El Asilo  Mendicidad de San Bernardino creado en virtud de real orden de 3 de agosto de 1834, y que tan perfectamente ha sabido describir el autor de las Escenas matritenses, con la soltura y gallardía de su estilo, es un modelo de perfección, que debe seguirse en todos los establecimientos de su clase, y por eso se ha conseguido realizar el pensamiento filantrópico que presidió a su creación. El sabio y virtuoso patriota don Joaquín Vizcaíno, marqués viudo de Pontejos, último corregidor de Madrid, supo con su activo celo allanar todas las dificultades auxiliado por la junta de caridad, y por la cristiana compasión del vecindario, quedando los Mendigos dentro del asilo el 10 de septiembre del mismo

año, momento feliz en que se vio esta capital libre de esta inmundicia que la afeaba.

«El establecimiento», dice el autor citado, «admite todas las personas que se presentan voluntariamente y recoge todos los Mendigos a quienes se encuentran pidiendo limosna por las calles, teniendo derecho a permanecer en el aquellos que llevan siete años de residencia en Madrid y los niños de 6 a 8 de edad. Si no tuviesen estas circunstancias, se les considera como forasteros, y después de socorridos se les entrega su pasaporte para los pueblos de su naturaleza.»
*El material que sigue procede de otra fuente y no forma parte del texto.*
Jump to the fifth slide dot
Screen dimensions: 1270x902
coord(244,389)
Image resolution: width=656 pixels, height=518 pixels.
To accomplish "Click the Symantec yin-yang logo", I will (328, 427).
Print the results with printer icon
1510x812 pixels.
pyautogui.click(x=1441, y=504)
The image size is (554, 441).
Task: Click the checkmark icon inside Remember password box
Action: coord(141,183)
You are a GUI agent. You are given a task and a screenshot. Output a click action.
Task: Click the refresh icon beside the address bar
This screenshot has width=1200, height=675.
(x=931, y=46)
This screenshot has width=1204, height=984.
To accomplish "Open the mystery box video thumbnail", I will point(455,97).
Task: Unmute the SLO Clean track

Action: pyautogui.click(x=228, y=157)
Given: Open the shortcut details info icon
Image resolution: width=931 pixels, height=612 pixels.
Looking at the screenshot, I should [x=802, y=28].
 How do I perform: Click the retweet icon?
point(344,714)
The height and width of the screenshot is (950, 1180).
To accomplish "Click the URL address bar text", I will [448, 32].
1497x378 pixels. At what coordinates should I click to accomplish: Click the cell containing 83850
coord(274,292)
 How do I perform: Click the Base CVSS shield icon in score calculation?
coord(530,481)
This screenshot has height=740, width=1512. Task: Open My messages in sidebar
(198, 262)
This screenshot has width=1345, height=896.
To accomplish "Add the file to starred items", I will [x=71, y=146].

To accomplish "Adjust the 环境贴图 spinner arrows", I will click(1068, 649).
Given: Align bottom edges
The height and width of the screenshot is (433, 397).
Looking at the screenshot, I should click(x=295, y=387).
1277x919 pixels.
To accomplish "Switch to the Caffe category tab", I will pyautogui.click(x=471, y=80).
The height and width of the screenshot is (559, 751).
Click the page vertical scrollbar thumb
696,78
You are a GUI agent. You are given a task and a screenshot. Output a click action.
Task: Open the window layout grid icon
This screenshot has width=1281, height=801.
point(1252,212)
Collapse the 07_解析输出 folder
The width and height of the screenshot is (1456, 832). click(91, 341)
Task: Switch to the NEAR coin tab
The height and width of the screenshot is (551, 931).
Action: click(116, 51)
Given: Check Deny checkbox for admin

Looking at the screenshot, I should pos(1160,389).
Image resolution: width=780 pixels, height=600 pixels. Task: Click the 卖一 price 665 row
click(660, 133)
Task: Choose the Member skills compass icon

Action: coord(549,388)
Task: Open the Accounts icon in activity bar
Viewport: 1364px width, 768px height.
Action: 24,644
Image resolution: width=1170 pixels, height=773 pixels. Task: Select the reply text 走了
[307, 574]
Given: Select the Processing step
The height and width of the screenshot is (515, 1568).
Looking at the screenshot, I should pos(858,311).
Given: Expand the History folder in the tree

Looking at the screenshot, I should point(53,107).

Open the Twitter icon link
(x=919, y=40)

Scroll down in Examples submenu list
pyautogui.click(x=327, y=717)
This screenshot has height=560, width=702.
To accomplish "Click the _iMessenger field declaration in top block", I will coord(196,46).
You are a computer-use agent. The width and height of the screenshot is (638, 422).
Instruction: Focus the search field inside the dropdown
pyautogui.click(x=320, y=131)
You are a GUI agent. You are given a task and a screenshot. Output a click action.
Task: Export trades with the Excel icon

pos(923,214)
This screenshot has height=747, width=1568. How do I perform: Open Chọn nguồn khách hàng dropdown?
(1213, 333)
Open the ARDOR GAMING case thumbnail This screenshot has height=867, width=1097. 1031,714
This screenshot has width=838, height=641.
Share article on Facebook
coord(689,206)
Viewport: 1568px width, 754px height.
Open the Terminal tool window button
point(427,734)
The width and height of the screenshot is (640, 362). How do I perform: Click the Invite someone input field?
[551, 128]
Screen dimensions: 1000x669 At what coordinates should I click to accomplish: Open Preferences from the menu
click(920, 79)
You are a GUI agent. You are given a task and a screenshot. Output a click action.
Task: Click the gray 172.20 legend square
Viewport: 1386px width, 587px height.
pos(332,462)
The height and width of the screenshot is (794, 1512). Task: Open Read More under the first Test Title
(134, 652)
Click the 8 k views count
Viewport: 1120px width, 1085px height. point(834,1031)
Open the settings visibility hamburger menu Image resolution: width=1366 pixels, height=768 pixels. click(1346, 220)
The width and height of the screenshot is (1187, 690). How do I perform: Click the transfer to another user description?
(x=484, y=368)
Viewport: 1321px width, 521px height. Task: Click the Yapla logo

Contemplo que no conduce directamente a mi propósito entrar aquí en más menudos detalles para comprobar el buen orden que reina en el establecimiento y el bien combinado sistema de ejercicios, penas y  recompensas, que como observamos diariamente está produciendo los más ventajosos resultados. Lo cierto es que en la actualidad el pobre de San Bernardino es laborioso y bien morigerado, y se ve convertido en un ser útil a la sociedad, que le protege en cuanto se lo permiten sus fuerzas, y muchos de ellos solo recuerdan los años pasados en la mendicidad vagabunda, para dar gracias a Dios que les libró de los peligros que les rodeaba y bendecir a sus protectores.